Figure 1. Comparing HD and MS biomarker residual levels after adjusting for race, age, and sex. Mean comparisons between HD and MS biomarker Z score residuals after matching and adjusting for race, age, and sex and p-values after adjusting for multiple comparisons are shown. All comparisons are shown in table format in (A,B) and graphical depictions are also presented for blood APRs (C) and CSF markers (D) individually that demonstrated differences between HD and MS patients. MS patients had higher levels of ferritin in the blood and elevated levels of CHI3L1, sCD27, sBCMA, IgG, and IgG index in the CSF. Serum albumin and transferrin were decreased in MS patients, which is suggestive of an increased inflammatory profile due to these proteins being negative APRs. *p < 0.05, **p < 0.01, ****p < 0.0001. APR, acute phase reactant; CHI3L1, chitinase-3-like 1; CRP, C-reactive protein; CSF, cerebrospinal fluid; ESR, erythrocyte sedimentation rate; HD, healthy donor; IgG, immunoglobulin G; MS, Multiple Sclerosis; sBCMA, soluble B cell maturation antigen; sCD, soluble cluster of differentiation; SD, standard deviation; WBC, white blood cell count.

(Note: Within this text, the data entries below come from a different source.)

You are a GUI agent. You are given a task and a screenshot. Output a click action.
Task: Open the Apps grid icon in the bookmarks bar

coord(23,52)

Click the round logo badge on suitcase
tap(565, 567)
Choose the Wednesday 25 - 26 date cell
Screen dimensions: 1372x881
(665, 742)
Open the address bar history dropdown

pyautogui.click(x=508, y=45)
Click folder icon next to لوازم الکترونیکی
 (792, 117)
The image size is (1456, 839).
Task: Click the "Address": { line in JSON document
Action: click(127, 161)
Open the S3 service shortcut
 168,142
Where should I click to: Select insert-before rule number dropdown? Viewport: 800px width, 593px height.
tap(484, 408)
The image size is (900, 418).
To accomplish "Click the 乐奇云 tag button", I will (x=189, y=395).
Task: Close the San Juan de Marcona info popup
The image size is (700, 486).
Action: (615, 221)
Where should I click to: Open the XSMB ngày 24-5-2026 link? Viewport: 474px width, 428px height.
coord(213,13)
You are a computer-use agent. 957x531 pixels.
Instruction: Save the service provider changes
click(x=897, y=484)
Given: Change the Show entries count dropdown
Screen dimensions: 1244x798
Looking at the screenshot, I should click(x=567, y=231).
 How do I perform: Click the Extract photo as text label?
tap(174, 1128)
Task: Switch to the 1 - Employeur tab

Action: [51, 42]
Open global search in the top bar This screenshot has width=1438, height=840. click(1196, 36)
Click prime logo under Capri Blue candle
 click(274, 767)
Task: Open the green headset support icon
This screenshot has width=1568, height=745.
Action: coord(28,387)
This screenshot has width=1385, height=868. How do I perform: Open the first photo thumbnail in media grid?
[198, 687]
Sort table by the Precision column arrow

Next, to reduce dimensionality and strengthen the robustness of analyses, we derived more global measures of systemic inflammation, as was done previously for Alzheimer's Disease (17). To do so, we first multiplied the Z scores of the negative blood APRs serum albumin, iron, and transferrin by −1 (since the levels of these proteins decrease in response to inflammation) after adjusting for confounding factors as described in the Methods. Pearson correlations between pairs of biomarker Z score residuals were then calculated to create biologically-relevant biomarker clusters. These clusters were dichotomized between blood and intrathecal inflammatory biomarkers so that blood biomarkers were only clustered with other blood biomarkers and vice versa with CSF biomarkers. This method identified three separate biomarker clusters in the blood (Figure 2). Blood cluster 1 contained ceruloplasmin, C-reactive protein (CRP), erythrocyte sedimentation rate (ESR), and iron. Blood cluster 2 consisted of white blood cell count (WBC) and serum albumin, while ferritin and transferrin comprised Blood cluster 3. Although in the CSF we found that, aside from CSF albumin, all CSF biomarkers correlated with each other, we kept inflammatory biomarkers of activated myeloid lineage cells (sCD14, sCD163, and CHI3L1; CSF cluster 1) separate from biomarkers of humoral immunity (IgG, IgG index, and sBCMA; CSF cluster 2) and from sCD27 (a biomarker predominantly secreted by activated T cells, but also released in lower quantities by other immune cell types; (2) and CSF albumin (Figure 3). This separation allowed us to investigate the effects of systemic inflammation on different components of intrathecal immunity separately. Correlations between blood and CSF biomarker clusters and the biomarkers that comprise them are shown graphically in Supplementary Figure 3.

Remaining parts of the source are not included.